Más pequeños, pero sanos

Por qué desaparecí sin decir nada y qué dejó tras de sí la operación

8/15/20263 min leer

Antes de escribir este post, estuve una hora mirando una pantalla en blanco. El estrés me supera. Mi desaparición en marzo fue larga y sé que os he fallado a muchos. En los mensajes privados primero preguntabais si todo estaba bien, y luego empezasteis a enfadaros. No me extraña. En este sector, desaparecer tanto tiempo es un riesgo. Este post es para explicar mi desaparición y mi ausencia. Necesito sacar lo que llevo dentro.

Hace unos meses me hice una serie de pruebas. Después escuché una noticia que me dejó destrozada. Me encontraron tumores en los pechos. Por suerte resultó que solo eran lesiones benignas, fibroadenomas.

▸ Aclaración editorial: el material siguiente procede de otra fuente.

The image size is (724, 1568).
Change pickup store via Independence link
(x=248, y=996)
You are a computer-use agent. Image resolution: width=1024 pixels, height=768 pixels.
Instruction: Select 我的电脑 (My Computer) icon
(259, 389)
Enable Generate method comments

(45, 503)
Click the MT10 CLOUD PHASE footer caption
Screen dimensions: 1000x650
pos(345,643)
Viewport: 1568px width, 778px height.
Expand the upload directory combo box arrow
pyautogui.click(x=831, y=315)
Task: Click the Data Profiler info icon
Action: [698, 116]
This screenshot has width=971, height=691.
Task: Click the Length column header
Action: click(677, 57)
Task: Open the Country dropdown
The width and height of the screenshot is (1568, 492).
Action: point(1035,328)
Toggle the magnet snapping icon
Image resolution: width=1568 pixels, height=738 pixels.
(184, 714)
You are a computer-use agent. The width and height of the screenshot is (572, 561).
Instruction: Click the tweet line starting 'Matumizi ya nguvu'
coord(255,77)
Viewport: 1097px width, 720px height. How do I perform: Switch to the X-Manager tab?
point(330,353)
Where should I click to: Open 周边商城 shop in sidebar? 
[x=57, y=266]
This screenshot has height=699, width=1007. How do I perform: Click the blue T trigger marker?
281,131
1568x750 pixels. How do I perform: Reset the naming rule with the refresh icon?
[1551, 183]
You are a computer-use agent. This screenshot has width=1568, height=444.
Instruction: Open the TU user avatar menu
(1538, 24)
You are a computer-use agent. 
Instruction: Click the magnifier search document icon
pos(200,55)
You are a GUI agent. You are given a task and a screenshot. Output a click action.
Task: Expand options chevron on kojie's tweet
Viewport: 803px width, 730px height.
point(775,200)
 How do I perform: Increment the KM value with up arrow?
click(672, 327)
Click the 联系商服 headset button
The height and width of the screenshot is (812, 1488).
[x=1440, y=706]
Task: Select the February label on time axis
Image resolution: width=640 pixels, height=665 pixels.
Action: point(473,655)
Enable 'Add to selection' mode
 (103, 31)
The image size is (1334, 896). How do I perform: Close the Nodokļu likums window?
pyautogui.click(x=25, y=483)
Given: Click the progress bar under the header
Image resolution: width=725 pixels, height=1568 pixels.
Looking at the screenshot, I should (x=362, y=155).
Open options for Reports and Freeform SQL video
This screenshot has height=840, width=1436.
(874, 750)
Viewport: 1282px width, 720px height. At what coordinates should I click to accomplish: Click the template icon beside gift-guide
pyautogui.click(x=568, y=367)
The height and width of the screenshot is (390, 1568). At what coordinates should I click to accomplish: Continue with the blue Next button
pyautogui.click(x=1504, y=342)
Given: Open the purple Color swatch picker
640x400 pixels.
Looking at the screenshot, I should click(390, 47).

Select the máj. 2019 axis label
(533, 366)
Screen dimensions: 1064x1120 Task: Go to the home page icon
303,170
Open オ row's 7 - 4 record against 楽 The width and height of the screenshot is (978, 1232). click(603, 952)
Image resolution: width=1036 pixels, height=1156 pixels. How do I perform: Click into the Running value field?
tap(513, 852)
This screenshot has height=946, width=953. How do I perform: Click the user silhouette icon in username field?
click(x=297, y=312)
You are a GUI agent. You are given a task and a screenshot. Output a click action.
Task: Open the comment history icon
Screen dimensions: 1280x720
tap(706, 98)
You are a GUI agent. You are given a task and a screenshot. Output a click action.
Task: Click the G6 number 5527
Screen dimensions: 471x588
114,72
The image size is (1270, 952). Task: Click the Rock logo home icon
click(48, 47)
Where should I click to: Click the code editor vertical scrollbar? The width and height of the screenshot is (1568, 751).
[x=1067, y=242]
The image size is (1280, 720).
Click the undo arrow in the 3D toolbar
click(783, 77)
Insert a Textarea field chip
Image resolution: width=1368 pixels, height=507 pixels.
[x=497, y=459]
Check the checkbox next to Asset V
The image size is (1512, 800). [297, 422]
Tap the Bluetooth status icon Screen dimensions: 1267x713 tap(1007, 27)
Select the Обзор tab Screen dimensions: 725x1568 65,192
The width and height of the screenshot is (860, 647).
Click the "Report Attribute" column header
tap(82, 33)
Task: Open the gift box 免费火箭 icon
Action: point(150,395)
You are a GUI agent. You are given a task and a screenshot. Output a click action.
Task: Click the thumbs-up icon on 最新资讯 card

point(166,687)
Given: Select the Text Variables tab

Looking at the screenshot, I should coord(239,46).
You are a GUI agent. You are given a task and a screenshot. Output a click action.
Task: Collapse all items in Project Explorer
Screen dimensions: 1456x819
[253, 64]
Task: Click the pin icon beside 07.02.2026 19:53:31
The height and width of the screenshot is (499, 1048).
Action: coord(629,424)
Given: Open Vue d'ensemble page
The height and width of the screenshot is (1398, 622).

El problema era que los tumores crecían muy rápido, se hacían grandes y dolían cada vez más. Sentí miedo y dolor. El médico no se anduvo con rodeos… dijo que tenía que quitármelos de inmediato. Tenía que pasar por el quirófano y extirpar los tumores.

Me daba miedo la operación clásica. Busqué un médico que me quitara los tumores sin cortes ni cicatrices en los pechos. Al final di con un cirujano. El cirujano hizo la operación por endoscopia, a través de la axila. Suena complicado, pero en la práctica significaba que el corte y la cicatriz están en la axila. En el escote y en los pechos no hay ninguna marca del bisturí.

Aunque conseguí evitar las cicatrices, después de la intervención las cosas fueron duras. Como los tumores eran muy grandes, al extirparlos quedó un hueco enorme por dentro. Los pechos se me encogían muchísimo cada día. La piel, que antes estaba tensa por los tumores, perdió toda la firmeza de antes. Antes de poder volver a la red, tuve que aguantar días dolorosos con drenajes. Tuve que aguantar semanas con un sujetador de compresión rígido. El médico me dijo que me cuidara. Tuve que aislarme de todo, porque quería centrarme en la salud y en la cicatrización. Sentía que cada respiración dolía, pero la salud y la cicatrización eran lo más importante. Por eso no estuve.

Después de todo esto, cuando me cambiaba los apósitos, me vi por primera vez en el espejo. Fue realmente duro. Tuve que trabajar mucho para acostumbrarme al nuevo reflejo. El reflejo me parecía ajeno. En las últimas semanas hice cientos de fotos. Hice cientos de fotos buscando en mí la seguridad de antes. La seguridad se desvanecía, y yo la buscaba en cada foto. Lloré, derramé un mar de lágrimas por lo que quedaba de mi antiguo atributo. Ese atributo antes era fuerte, y ahora solo era una sombra.

Al final, poco a poco, empecé a darme cuenta de lo que en la desesperación se me había escapado. Me centré en un solo punto. Ese punto es el hecho de que mis atributos no son solo los pechos. Mis atributos también son las piernas largas y el trasero. Ese hecho no ha cambiado. Entendí que el atractivo no había desaparecido. Entendí que la feminidad no había desaparecido. El atractivo y la feminidad no desaparecieron junto con mi antigua talla de pecho.

He preparado un nuevo set de fotos. Es el primer set desde marzo. En las fotos mis pechos son más pequeños después de todo lo que ha pasado, pero son naturales y, lo más importante… sanos. La mente me plantea todo tipo de escenarios. Me dan un poco de miedo vuestras reacciones. Ya no quiero huir y ya no puedo. Pulso el botón de publicar. Me tiemblan las manos, pero lo hago igual. Vuelvo.